Web applications are the soft underbelly of organizations, including in the financial services and insurance sectors, with injection-style attacks leading the pack, a new report from Alert Logic has found.
Alert Logic, a provider of security and compliance solutions for the cloud, released its 2017 Cloud Security Report earlier this week. The report analyzes customer data from more than 3,800 Alert Logic cloud, on-premises and hybrid cloud customers over an 18-month period, from Aug. 1, 2015 to Jan. 31, 2017. Report findings are based on an analysis of more than 2 million security incidents captured in Alert Logic intrusion detection systems, the company noted in a press release.
Web application attacks accounted for 73% of all the incidents flagged in the 18-month evaluation period, affecting 85% of the company’s customers. Injection-style attacks, such as SQL injection (SQLi), were dominant, the release pointed out. Networking hardware company Cisco explained on its website that SQLi involves altering SQL statements that are used within a web application through the use of attacker-supplied data, which can be used to perform the following types of attacks: authentication bypass, information disclosure, compromised data integrity, compromised availability of data and remote command execution.

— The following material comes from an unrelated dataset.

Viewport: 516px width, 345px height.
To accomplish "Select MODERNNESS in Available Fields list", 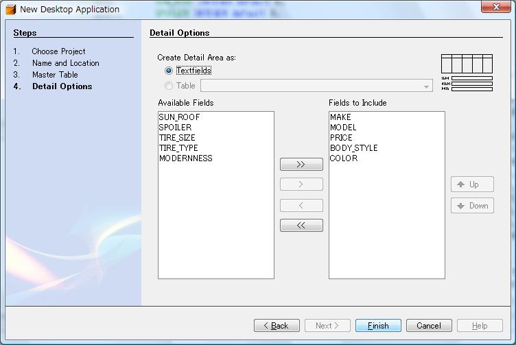I will pos(185,158).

In the financial services and insurance sectors, SQLi accounted for 42,648 incidents, or 55.78% of the industry total. The report examined four other industry verticals: health services; retail and accommodation; information technology and services; and production, manufacturing and logistics.Contrasting SQLi, pure public cloud installations experienced the fewest security incidents. On average, customers running applications on public cloud platforms experienced 405 security incidents over the 18-month period, while on-premises customers experienced a 51% higher rate of security incident escalations (612), hosted private cloud 69% higher (684) and hybrid cloud 141% higher (977).
Customers in the report data set represent a broad range of industries and organization sizes, from small-to-medium-sized business to large-scale enterprises. Eighty-two per cent of customer deployments analyzed hosted workloads in the cloud – either on an infrastructure-as-a-service platform or hosted private cloud – and approximately one-third maintained on-premises or cloud hybrid infrastructure.Server-side ransomware represented only 2% of total incidents, Alert Logic reported. “While ransomware gets much mindshare in the cyber security industry and in media headlines, it accounted for only a small number of observed security incidents in the data set,” the release added.
Another finding was that vulnerabilities in ubiquitous third-party web application components, insecure coding practices and increases in exploit automation make content management systems and e-commerce platforms rich hunting grounds for hackers targeting web applications. Attacks targeting content management system Joomla accounted for 25% of total web application attacks observed, followed by WordPress with 10% and Magento with 7%.
“We focused our analysis on incident types and the workloads and environments most at risk,” said Misha Govshteyn, Alert Logic’s senior vice president of technical and product marketing, in the release. “Cyber attackers continue to seek the weakest spots in network defenses and businesses need to understand how they are refocusing to take advantage of the changing attack landscape.”